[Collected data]
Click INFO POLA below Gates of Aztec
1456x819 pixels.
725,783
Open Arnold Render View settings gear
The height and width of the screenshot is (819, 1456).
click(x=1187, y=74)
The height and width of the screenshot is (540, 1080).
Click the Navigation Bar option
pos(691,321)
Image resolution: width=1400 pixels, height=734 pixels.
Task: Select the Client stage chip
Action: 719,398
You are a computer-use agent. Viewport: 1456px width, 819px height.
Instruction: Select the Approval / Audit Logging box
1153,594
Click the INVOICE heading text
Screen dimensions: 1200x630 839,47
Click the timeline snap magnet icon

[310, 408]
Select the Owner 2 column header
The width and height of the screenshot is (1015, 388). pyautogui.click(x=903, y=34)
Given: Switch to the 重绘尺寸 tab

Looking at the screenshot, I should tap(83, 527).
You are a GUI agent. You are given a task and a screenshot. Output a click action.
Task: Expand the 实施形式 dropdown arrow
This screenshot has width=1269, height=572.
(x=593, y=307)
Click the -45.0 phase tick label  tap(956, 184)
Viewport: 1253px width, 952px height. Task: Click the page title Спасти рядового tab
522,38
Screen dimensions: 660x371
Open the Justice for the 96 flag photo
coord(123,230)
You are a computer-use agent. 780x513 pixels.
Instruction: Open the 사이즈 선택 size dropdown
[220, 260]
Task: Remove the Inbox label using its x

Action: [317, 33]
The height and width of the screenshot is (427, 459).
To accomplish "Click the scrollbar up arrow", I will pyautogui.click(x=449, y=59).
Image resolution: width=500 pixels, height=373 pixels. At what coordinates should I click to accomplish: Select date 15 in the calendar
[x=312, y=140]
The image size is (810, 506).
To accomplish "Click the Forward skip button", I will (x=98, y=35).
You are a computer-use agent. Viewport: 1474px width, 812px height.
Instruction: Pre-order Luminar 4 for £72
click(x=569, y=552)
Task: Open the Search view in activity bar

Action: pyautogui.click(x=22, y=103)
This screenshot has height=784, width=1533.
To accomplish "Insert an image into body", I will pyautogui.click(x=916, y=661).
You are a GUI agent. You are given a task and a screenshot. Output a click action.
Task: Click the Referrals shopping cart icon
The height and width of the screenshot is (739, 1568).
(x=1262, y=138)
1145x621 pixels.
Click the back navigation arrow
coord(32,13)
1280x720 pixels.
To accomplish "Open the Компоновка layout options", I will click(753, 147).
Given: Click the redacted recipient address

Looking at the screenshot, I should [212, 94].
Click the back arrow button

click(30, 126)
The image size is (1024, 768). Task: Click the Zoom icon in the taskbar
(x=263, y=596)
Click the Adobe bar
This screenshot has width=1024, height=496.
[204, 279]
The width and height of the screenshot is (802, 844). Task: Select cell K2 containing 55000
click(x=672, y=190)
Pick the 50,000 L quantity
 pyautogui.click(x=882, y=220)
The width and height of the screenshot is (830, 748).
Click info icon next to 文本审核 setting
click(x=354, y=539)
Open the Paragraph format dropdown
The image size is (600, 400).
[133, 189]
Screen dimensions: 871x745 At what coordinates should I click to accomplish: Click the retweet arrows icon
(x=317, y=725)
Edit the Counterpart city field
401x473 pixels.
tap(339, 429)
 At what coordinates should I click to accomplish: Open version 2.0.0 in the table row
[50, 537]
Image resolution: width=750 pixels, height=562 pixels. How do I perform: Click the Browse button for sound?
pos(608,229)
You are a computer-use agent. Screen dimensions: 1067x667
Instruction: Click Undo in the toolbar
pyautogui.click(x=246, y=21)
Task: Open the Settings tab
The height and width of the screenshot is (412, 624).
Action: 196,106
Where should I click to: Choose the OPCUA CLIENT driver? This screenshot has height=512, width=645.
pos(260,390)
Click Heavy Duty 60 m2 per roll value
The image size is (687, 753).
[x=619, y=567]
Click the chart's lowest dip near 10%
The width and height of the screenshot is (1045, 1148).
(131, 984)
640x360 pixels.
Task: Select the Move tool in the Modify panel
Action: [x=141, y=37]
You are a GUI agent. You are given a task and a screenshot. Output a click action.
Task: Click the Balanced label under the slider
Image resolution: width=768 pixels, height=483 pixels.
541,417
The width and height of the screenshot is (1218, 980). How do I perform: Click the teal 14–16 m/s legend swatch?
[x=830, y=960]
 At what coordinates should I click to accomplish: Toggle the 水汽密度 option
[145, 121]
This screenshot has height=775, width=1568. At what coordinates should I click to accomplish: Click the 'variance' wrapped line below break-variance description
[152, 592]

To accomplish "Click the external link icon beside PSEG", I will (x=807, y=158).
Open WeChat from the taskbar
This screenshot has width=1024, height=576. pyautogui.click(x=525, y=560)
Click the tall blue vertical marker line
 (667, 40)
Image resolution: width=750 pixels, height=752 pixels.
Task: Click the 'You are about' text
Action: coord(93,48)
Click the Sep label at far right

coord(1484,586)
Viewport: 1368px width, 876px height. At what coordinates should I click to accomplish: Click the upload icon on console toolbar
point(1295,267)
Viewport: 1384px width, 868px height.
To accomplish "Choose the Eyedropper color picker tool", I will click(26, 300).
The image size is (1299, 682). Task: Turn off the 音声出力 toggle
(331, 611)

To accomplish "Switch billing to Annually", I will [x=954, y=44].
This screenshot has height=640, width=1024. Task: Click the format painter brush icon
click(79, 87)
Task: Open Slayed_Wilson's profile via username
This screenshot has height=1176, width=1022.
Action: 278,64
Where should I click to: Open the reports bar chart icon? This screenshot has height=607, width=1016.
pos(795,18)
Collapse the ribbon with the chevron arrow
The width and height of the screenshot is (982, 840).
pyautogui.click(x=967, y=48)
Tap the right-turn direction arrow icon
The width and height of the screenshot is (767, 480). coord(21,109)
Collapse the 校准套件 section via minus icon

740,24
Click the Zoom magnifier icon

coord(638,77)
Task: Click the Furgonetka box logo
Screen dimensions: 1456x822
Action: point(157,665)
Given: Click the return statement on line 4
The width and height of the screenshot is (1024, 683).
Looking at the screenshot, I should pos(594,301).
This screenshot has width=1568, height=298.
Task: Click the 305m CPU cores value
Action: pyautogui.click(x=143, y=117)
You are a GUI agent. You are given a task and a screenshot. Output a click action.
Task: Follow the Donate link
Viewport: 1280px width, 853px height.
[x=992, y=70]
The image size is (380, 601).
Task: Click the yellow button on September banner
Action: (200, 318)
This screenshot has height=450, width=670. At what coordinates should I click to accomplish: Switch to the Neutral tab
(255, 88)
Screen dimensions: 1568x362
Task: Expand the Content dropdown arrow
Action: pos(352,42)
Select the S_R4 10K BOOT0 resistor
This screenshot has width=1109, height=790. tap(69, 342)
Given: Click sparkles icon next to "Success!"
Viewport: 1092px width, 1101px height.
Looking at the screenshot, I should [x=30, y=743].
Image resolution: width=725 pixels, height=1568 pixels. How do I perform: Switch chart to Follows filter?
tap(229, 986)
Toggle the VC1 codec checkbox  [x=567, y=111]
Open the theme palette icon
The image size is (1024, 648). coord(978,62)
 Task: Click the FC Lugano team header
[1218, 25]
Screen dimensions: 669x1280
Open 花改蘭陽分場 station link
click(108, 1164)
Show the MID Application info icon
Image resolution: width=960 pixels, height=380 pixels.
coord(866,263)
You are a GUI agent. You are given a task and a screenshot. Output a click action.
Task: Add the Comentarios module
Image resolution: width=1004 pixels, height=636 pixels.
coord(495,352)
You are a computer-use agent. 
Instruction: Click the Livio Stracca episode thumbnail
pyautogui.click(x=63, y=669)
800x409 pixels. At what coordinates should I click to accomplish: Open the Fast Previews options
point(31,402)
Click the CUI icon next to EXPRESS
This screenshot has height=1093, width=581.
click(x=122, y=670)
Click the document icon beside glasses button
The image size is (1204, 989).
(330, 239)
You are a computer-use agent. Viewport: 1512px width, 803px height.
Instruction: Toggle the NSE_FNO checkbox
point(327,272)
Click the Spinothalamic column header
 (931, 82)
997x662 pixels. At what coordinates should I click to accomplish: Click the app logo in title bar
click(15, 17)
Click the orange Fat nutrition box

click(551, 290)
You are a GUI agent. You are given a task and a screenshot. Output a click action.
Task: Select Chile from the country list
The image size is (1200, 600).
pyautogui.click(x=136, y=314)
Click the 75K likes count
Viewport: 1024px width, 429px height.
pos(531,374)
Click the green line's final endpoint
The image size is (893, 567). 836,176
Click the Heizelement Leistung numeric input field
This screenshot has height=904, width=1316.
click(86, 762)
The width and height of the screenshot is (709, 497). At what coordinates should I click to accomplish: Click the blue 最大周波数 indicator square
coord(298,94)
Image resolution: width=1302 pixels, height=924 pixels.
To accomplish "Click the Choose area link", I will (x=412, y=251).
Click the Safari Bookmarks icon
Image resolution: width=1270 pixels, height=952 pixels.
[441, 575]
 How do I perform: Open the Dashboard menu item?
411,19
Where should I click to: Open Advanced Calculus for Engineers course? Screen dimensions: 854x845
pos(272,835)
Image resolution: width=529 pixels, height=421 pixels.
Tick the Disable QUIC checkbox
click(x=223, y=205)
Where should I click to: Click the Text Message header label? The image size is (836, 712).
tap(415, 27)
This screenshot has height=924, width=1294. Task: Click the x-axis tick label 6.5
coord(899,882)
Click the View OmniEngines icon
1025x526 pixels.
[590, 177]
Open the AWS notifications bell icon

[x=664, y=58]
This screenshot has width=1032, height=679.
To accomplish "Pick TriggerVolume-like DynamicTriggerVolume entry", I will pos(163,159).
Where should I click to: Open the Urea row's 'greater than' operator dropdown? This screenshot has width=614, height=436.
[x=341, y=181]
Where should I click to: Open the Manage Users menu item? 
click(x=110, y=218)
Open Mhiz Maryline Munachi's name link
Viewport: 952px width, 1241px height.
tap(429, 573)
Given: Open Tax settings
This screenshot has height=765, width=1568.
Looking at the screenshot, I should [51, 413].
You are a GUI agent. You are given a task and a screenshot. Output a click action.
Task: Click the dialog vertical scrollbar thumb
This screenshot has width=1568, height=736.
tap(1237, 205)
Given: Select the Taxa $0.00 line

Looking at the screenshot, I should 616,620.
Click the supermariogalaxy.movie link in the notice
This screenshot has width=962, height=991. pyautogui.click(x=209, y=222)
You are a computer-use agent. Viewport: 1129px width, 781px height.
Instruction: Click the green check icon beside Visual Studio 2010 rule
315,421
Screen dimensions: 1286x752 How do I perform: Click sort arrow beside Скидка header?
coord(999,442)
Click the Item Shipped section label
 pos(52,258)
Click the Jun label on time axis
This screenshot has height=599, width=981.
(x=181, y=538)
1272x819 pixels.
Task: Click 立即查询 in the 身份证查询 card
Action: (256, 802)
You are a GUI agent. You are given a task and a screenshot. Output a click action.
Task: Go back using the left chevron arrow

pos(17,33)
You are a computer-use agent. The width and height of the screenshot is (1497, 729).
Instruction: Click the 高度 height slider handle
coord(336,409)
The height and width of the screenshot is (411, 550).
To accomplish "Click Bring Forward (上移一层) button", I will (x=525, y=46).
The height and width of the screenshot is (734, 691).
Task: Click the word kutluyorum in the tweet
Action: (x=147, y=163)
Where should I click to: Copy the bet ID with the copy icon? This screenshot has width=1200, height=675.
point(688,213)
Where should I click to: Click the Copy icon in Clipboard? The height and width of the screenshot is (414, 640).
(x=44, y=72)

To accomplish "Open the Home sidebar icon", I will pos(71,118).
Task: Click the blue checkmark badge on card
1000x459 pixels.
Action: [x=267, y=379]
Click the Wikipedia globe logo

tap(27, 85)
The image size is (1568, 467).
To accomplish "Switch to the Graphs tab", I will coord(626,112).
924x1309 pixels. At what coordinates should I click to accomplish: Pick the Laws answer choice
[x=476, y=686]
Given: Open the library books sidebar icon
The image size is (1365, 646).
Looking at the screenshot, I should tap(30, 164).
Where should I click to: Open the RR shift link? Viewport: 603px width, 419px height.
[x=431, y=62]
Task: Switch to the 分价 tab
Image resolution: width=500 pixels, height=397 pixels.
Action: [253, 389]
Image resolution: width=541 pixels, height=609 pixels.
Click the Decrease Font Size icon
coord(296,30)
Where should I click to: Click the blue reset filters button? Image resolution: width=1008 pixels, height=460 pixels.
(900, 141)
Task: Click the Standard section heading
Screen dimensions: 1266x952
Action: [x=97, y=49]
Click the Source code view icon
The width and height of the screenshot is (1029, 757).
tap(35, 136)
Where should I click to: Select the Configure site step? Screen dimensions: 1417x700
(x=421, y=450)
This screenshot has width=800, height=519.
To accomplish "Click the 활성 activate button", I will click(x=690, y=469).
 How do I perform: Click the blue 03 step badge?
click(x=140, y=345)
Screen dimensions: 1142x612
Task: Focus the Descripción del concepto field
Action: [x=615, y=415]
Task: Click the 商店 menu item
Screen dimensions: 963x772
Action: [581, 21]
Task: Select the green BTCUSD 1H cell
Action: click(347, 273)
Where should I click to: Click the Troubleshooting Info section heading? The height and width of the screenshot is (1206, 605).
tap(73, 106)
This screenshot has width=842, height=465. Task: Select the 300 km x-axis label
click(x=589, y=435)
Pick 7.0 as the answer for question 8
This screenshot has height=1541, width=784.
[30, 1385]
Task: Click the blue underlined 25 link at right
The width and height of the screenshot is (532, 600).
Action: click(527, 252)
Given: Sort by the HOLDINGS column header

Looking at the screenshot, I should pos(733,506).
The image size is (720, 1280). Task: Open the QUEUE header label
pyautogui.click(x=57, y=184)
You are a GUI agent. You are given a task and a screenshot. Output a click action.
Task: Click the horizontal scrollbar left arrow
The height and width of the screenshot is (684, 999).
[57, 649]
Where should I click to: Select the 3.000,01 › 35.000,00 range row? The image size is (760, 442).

Your goal:
Would you report every line of the entries above containing the word "sidebar"?

Solution below:
To accomplish "Open the Home sidebar icon", I will pos(71,118).
Given: Open the library books sidebar icon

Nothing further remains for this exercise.